The Recursive Traversal method can successfuly disassemble the previous obfuscation, because it follows the control flow.  Therefore, it would cease disassembly after the jump site, and then correctly follow the jump to the target.

It is possible to modify the code again to make it harder to disassemble by recursive traversal.

  MOVL $0,%eax
  JZ A
.byte 0xE8
A: CALL _myfunc

The conditional jump now replaces our earlier unconditional one. A recursive traversal disassembler will see the conditional jump and believe control flow can occur to the jump target, and immediately proceeding the jump site. The code immediately proceeding the jump site is incorrect, so this should be ignored. But how to do it by automatic methods?

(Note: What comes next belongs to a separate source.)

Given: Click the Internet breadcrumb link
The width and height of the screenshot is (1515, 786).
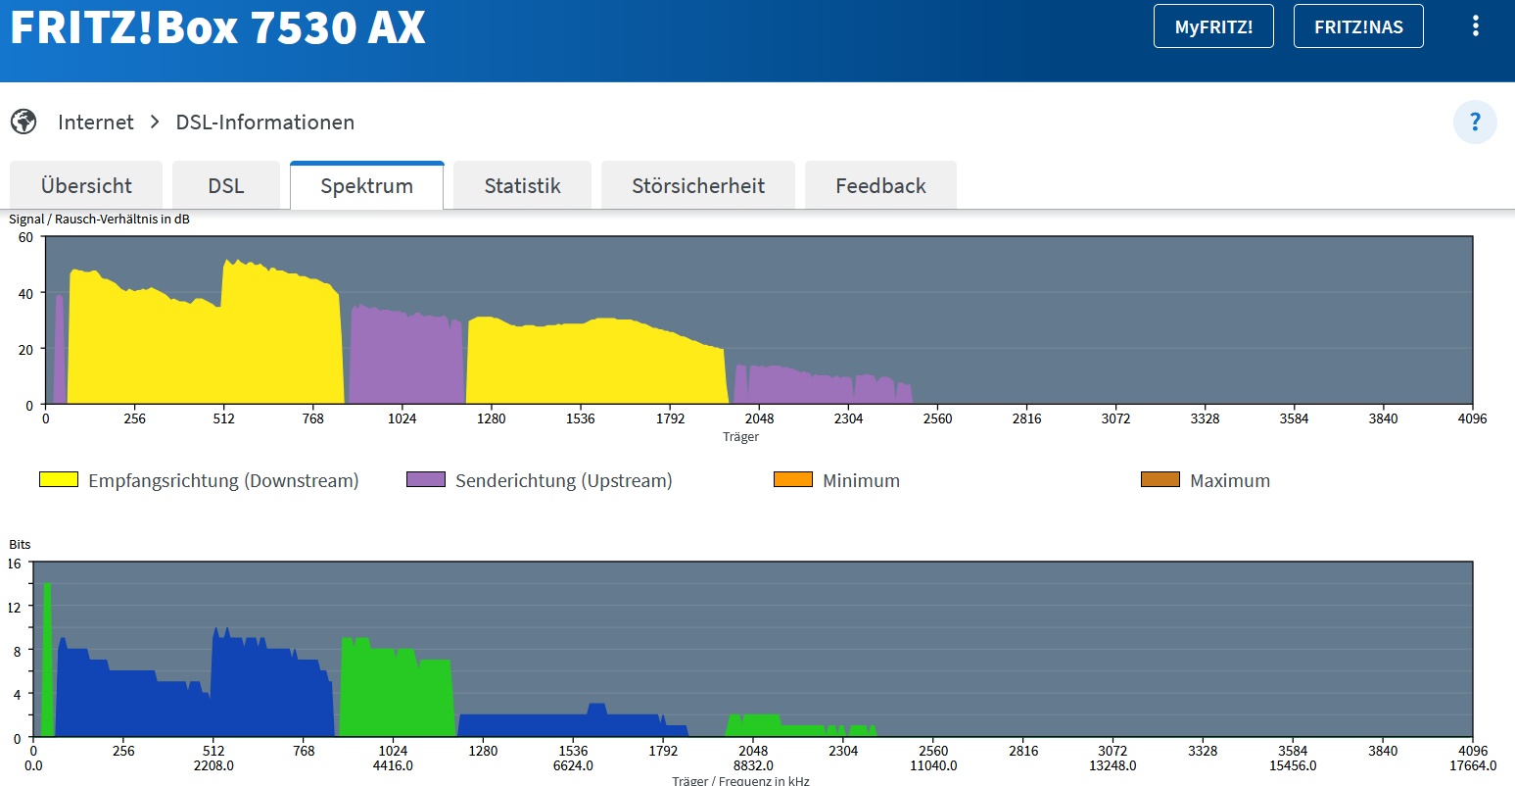Looking at the screenshot, I should point(96,123).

The first idea I came up with, was modifying the disassembler to look for static code. In the case above, the disassembler would try to recgonize jz+1.

What happens though if the following occurs.

  MOV $0,%eax
  JZ A
  .byte 0xe8
A: CALL _myfunc

In this case, it’s no longer a jz +1, but a jz+4. This can be changed indefinately. The NOPS’ could be  replaced with junk instructions, or any other polymorphic and metamorphic code.

There will however be a conflict using recursive traversal when it reaches A via the jump target, and reaches A-1 via disassembling in a straight line. There will be overlapping disassemblies, and it is unclear which disassembly is correct.

The root problem is that the recursive traversal identifies code, when infact it should not. This is what is termed a false positive in disassembly.

Perhaps disassembly should keep both sequences of disassembly, and consider them unique parts of the program. Later on, dead code elimination can be performed if there is enough data flow analysis.

Or should the data flow analysis be done during the recursive traversal?  This might be enable the disassembler to recognize the conditional jump as really being unconditional.

Another method of obfuscation is to replace the conditional jump with an indirect jump.  This works, because data flow analysis is required to see where the jump target occurs.  Static disassembly has a hard time dealing with this.

PUSH _myfunc; // setup return address. aka emulate call
PUSH _myfunc; // now to do the jump

Again, there are a number of methods of doing this. We could scan for PUSH/RET pairs and identify them as jump sites. But what if an obfuscator changes that code.

PUSH _myfunc;
MOV %eax,%eax
PUSH _myfunc
mov %ebx,%ebx

There are many such morphisms that can occur. The solution to disassemble this, could be to perform data analysis as we perform disassembly. That is, for each basic block found, eliminate all equivalent NOP instructions and then check for jumps.

This idea still wouldn’t be perfect I imagine, but it could improve the situation considerably.